We can say accidental complexity dominates because the reason for delays are almost always variants of “these systems didn’t work like we expected them to” or “we didn’t know this part of the code base” or “we didn’t understand the technology”. None of that is ever going to be estimated with any degree of accuracy.
Second,
You assert seasoned teams move towards #noestimates but I would say it is exactly the arbitrary estimation numbers that hurt and confuse new team-members and junior developers:
Instead I’d like to propose a radical idea. Or, actually I don’t think it’s radical at all, but to many it seems this is a borderline heretical thing to say: Stop estimating. Instead do two things:
1) Measure how long stories take to complete (your “cycle time” in lean parlance). From this you get how long it takes most story to complete (e.g. perhaps for your team 80% of stories take 11 days or less to complete)
2) When refining a story ask the team “Will this take less than 11 days?” The story is not started until they confidently say yes.
This approach is data-driven, replacing soft values with hard numbers, and it crucially “closes the loop” in a way estimates don’t by providing a feedback mechanism where poorly sized stories clearly breach the predicted cycle time, and so you can have retros on those to reflect and improve. It also provides a continuously-updated forecast which can give daily signals to react to, so you can catch stories that are probably going to breach. In the case of an 11-day cycle time you would maybe want to call attention to stories that pass 6 days old to be sure the author(s) remain confident, and you can laser focus on stories that passes 9 days (possibly with an all-teams meeting to discuss ways to land the story).

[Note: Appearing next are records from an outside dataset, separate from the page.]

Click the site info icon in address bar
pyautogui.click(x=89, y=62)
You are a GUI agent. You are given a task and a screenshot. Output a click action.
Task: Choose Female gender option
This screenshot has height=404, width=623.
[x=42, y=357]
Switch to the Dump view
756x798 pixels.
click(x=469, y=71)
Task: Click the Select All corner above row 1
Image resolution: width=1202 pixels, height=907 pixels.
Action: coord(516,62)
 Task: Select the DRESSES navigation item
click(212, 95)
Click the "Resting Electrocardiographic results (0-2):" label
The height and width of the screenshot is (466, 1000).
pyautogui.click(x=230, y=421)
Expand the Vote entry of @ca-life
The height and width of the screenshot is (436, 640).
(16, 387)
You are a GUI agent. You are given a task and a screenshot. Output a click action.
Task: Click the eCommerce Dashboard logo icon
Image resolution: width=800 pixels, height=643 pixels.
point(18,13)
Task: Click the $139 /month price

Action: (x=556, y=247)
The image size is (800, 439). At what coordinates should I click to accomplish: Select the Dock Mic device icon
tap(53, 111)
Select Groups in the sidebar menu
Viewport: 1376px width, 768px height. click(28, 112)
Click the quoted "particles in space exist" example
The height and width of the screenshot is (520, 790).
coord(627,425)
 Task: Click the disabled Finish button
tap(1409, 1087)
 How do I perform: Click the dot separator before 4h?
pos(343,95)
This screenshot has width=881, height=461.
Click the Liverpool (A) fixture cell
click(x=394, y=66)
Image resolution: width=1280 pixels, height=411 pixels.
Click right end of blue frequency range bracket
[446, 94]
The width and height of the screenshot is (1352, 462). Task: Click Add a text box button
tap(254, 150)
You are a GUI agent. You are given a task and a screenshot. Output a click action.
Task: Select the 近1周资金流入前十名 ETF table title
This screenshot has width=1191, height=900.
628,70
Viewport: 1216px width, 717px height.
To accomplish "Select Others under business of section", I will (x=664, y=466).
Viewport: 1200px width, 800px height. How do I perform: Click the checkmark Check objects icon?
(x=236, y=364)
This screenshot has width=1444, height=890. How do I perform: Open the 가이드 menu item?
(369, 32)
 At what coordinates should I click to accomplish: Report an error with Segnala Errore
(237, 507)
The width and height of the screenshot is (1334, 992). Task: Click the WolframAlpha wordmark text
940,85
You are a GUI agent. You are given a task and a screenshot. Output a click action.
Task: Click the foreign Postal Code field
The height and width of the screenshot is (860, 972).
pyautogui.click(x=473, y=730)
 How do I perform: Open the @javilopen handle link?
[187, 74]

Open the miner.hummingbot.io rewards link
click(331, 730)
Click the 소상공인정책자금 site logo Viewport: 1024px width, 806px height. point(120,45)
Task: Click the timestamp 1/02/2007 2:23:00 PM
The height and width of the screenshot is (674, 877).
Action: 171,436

At the end of the day forecasting is just so much easier because it does away with so much ritual, the times I’ve done it I’ve found it to be a more fun framework to work within.
Firstly, I absolutely love this response 🖤
I'm familiar with the linked video and think it makes some excellent points - J. B. Rainsberger is a very smart human, much respect.
On the "impossibility of estimates":
I think it's unrealistic to say "you literally cannot estimate anything because all there is is accidental complexity" - case in point the "make a paper hat, make a paper boat" scenario.
If you do two similar tasks, they take a similar amount of time. This knowledge of prior art can absolutely result in close estimates. I've done it for twenty years with alarming accuracy.
There are of course, caveats, and anything can be derailed by human complexity, but it is the job of management, and specific roles in an organisation to prevent this happening, and even a moderately functioning organisation is capable of giving people "a few days of space".
Gatekeeping and knowledge of estimation numbers
It's interesting that you characterise the process of understanding arbitrary scales as some form of experience barrier for new members, or power dynamic. I've never considered it in that way, and it hasn't been my experience at all.
Measuring Cycle Time
I love love love measuring cycle time as a core measure of team hygiene and health. This is just another way of understanding the teams shared mental model of a specific story size, and their trend towards decomposing stories down to the same size. I feel like this describes the same thing through difference lenses.
Is this not estimating?
When you ask the question "will this take less than 11 days?" that is the same thing as asking, "is this story small" and is an estimate by any other name. I feel like it's actually less data driven than a consistent measure.
Equally, 11-day long stories make me feel nervous, frankly, as once things get that big, they tend to spiral out.
Thoughts
Honestly, I think your comment outlines another valid approach, that still encapsulates a degree of certainty and estimation, but uses other language, rather than is a significant shift away from estimation - and shares the characteristic of aiming to increase predictability.